### [DOCUMENT SECTION]
════════════════════
SEOUL – Local banks are hurriedly laying out plans to carry out profit-sharing corporate social responsibility activities after President Yoon Suk Yeol condemned them for enjoying hefty bonuses even as people suffer under higher interest rates. But the efforts appear to be falling short of quelling public criticisms.

According to the Korea Federation of Banks on Wednesday, its new social corporate responsibility project will bring a support effect of around 10 trillion won ($7.8 billion) to society over the next three years.

The KFB is a lobby group for local commercial banks in Korea. The group’s members include major banks such as KB Kookmin, Shinhan, Hana and Woori.

However, the gesture was soon criticized as insufficient.

According to the banks’ plans, they will use around 500 billion won from the fund, jointly created by the local banking industry for social contribution projects, to support those with low income and low credit ratings.

Some 150 billion won and 90 billion won will be respectively used for providing emergency living expenses for vulnerable borrowers and support to those who have been repaying debt without delay.

Around 160 billion won is to be used to relieve burdens on small and medium-sized enterprises. In addition, 100 billion won will be injected into the lobby groups’ platform Bankit for various corporate social responsibility projects and to provide guarantees for socially vulnerable people.

The five top commercial banks will also increase the amount they will inject into the Korea Credit Guarantee Fund to 320 billion won from 260 billion won over the next three years.

Some industry insiders who have criticized the banks’ plans see them as trying to deceive with exaggerated figures, as they claim a potential support effect of 10 trillion won with a large part of the project centered on providing guarantees.

They see that providing support for guarantees means the banks are only allowing people to take out more loans, while the total amount that local banks contribute to the joint social responsibility project over the next three years will not increase much.
════════════════════
### [DATA SECTION]
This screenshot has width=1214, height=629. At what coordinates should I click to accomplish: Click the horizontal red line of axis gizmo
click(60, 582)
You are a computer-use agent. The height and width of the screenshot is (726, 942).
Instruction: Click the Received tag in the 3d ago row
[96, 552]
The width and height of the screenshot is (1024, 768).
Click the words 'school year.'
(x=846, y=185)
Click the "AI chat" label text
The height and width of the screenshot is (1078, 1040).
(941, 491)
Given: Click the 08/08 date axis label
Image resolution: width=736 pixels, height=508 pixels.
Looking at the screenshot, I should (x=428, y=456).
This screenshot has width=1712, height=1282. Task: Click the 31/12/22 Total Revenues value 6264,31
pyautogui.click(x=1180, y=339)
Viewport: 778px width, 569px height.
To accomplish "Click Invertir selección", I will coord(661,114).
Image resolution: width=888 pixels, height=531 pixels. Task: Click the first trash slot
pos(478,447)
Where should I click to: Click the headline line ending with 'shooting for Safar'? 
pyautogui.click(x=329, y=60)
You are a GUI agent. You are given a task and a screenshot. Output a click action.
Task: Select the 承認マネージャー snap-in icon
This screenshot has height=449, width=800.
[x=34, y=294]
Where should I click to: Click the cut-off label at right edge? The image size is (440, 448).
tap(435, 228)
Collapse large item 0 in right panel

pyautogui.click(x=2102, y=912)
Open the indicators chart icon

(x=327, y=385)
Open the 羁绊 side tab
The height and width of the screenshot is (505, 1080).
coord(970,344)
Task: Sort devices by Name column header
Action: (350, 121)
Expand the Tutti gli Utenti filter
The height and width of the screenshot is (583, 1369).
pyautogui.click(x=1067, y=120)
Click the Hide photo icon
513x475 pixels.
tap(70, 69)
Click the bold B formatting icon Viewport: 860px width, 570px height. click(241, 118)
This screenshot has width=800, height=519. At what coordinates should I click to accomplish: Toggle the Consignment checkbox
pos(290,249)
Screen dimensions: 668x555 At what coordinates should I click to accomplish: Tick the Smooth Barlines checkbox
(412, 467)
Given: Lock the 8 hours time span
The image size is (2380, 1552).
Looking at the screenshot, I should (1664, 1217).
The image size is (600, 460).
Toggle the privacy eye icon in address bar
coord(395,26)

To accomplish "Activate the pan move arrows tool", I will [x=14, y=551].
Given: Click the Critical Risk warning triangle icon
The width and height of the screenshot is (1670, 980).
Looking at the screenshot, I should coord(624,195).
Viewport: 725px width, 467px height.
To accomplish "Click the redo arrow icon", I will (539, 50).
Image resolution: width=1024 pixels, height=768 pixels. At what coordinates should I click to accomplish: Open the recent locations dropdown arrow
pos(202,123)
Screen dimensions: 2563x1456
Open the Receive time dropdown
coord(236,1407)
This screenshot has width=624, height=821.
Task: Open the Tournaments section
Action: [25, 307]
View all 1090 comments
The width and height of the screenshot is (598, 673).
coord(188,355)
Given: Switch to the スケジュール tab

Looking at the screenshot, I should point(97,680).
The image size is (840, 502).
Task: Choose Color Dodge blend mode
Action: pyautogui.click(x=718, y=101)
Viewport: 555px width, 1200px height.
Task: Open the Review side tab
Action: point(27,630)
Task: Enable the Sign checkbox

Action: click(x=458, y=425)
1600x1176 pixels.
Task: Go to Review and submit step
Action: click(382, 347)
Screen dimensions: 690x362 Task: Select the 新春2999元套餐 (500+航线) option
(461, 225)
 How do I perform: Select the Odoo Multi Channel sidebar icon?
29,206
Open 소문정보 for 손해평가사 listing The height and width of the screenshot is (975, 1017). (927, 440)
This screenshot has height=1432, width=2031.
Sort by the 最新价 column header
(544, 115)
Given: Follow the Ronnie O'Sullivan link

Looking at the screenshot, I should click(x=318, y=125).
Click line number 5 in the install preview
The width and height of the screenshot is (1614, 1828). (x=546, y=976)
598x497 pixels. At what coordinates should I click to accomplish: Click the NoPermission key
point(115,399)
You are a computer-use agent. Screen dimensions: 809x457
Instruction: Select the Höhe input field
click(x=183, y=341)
════════════════════
### [PROBLEM REQUIREMENTS]
Continue the news report about the banks' social responsibility plans from its last paragraph.

### [RESPONSE TO THIS EXERCISE]
For example, the Korean Federation of Banks says it will inject around 160 billion won to provide support for guarantees to small and medium-sized businesses, resulting in its calculation that it will see a support effect amounting to around 2 trillion won.

The actual amount that the local banks will inject for the new plan adds up to around 780 billion won, according to the KFB.

Meanwhile, the Korean government and financial watchdogs’ pressure on banks to share profits with society has been increasing.

In response to President Yoon asking financial watchdogs to find a way to stop banks from holding a “bonus party,” the Financial Supervisory Service on Wednesday announced it has begun reviewing measures to break the oligopoly in the banking industry.

The FSS mainly aims to induce further competition in the local banking industry mostly dominated by five major commercial lenders: Shinhan, KB Kookmin, Hana, Woori and NH NongHyup.

Financial watchdogs see that breaking this oligopoly could put an end to local banks profiting excessively from high interest rates and enjoying hefty bonuses instead of sharing them with society.

“Efficient pricing is possible only when there is perfect competition,” FSS head Lee Bok-hyun said.